Читаем Такова торпедная жизнь полностью

Этот урок разбора потопления без вещественных доказательств на металле пошел мне впрок, и вскоре мне пришлось действовать самостоятельно в аналогичной ситуации. На Камчатке в штиль стреляли двумя торпедами СЭТ–40 с надводного корабля — обе торпеды потеряны, хотя дистанция стрельбы всего 1 км, так называемая «организационная» стрельба. Пошел своим путем: «Готовьте торпеду, все делать, как неделю назад». Сел в уголок, смотрю, ни во что не вмешиваюсь. Приготовили? На автомашину, на пирс, загрузили в торпедный аппарат. Все по писаному, хоть иди и стреляй! Претензий нет. Но его величество случай, который идет навстречу ищущим, мне помог:

— Какая температура была в день стрельбы?

— Минус семь.

— А грелки у вас как?

— Отключены по указанию Шаденкова, начальника минно-торпедного отдела.

Сразу все становится понятнее. Читаю текст указания. Вот и роспись самого виновного. Еду к Шаденкову. Вхожу. Спрашивает с нетерпением:

— Ну что, разобрался? В чем дело? Кто виноват?

— Виноваты вы лично, товарищ начальник, и никто более.

— Как это, как это, как это я лично?

— Фактически. Вы приказали отключить грелки в торпедных аппаратах?

— Было ваше указание. Переписали буква в букву.

— Давайте сравним.

Сравниваем. Наш текст: «При стоянке кораблей в базе обогрев боевых торпед СЭТ–40 не производить». Ваш текст: «… грелки отключить».

— А это не одно и то же?

— Нет. По нашему тексту, вышел в море — торпеды грей. Да и вообще, речь идет только о боевых, а не о практических торпедах. А по сути, при испытаниях в автоклаве в трубопроводах к автомату глубины осталась вода. Она замерзла, образовалась пробка, которая и не пропустила воду к автомату глубины. Торпеды стремились на глубину, а на автомате — 0. Потому и воткнулись в грунт. Имея положительную плавучесть, могут всплыть. Сейчас, наверное, плавают. Организуйте поиск. Возможно — найдете. Я обратил внимание, у вас магниевую заглушку смазывают тавотом. Таять ей долго. Ищите, только с учетом ветра.

****************************************

Задание - По чьему указанию, согласно отрывку о потере торпед на Камчатке, были отключены грелки?

****************************************

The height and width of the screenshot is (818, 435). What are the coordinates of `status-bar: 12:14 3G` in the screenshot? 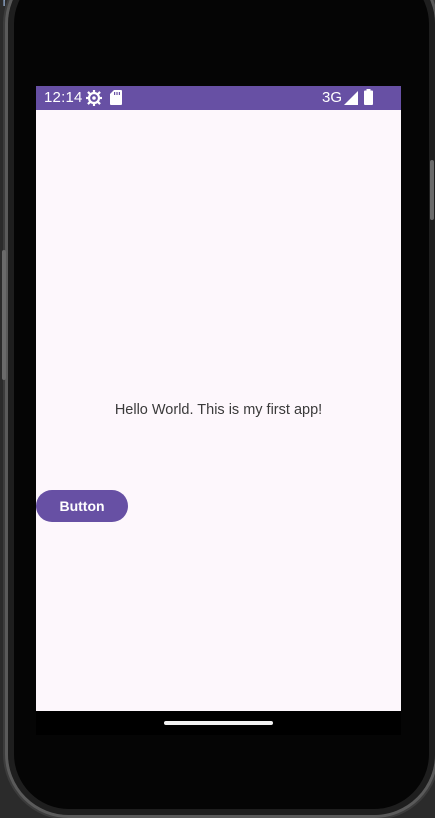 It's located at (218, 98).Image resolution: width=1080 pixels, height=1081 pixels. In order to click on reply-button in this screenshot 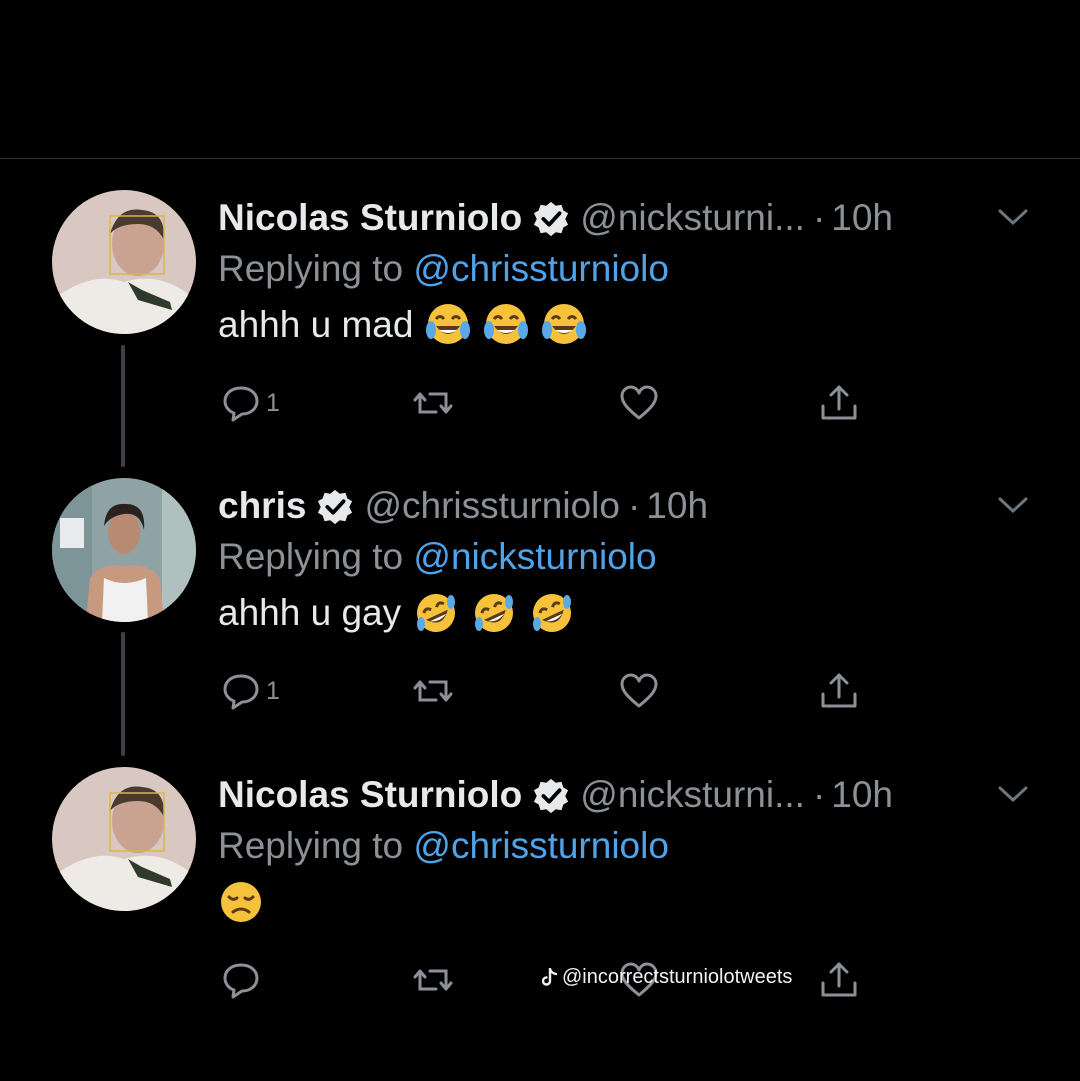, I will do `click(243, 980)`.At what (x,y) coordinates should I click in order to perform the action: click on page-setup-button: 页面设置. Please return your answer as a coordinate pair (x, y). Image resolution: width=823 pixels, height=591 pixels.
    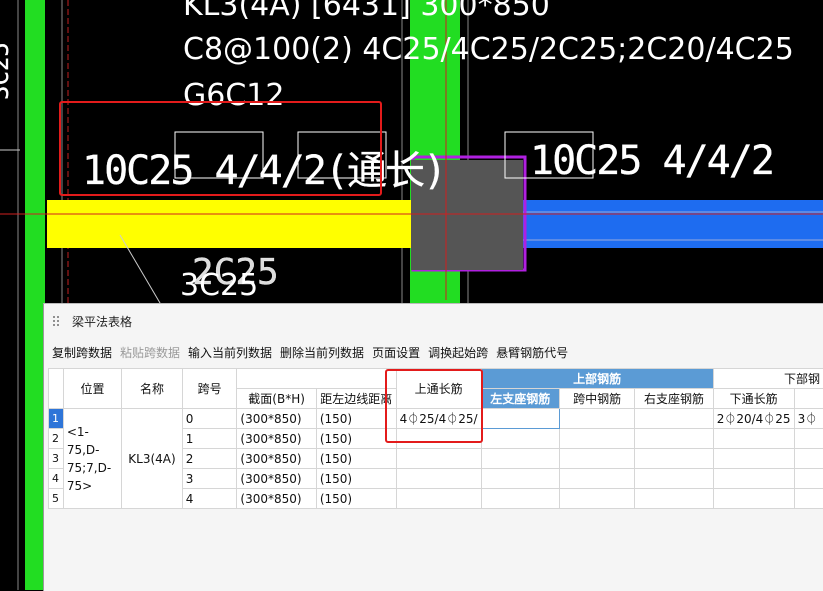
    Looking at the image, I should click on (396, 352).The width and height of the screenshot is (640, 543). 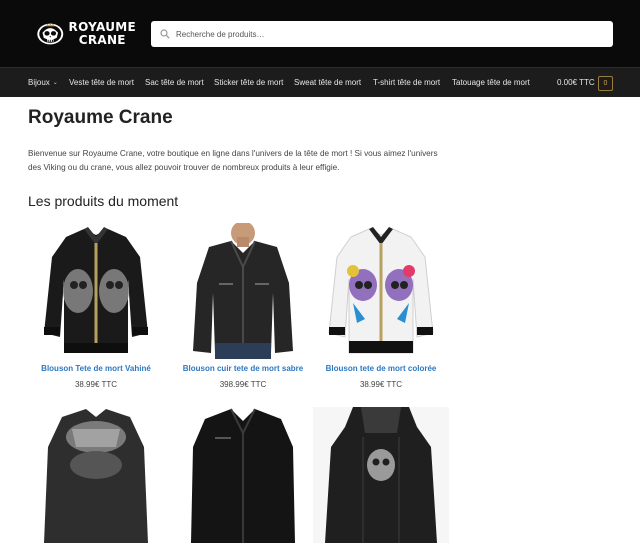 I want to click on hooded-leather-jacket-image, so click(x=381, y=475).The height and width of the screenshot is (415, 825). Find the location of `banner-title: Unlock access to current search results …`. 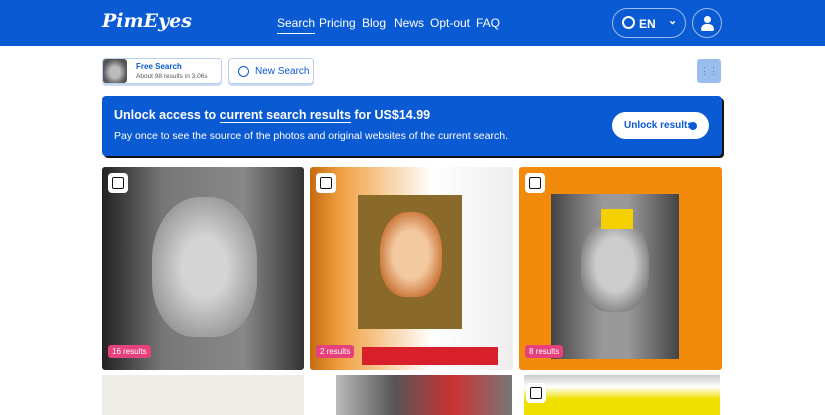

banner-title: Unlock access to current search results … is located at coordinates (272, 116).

****************************************

Ответ ниже - По указанию Шаденкова, начальника минно-торпедного отдела.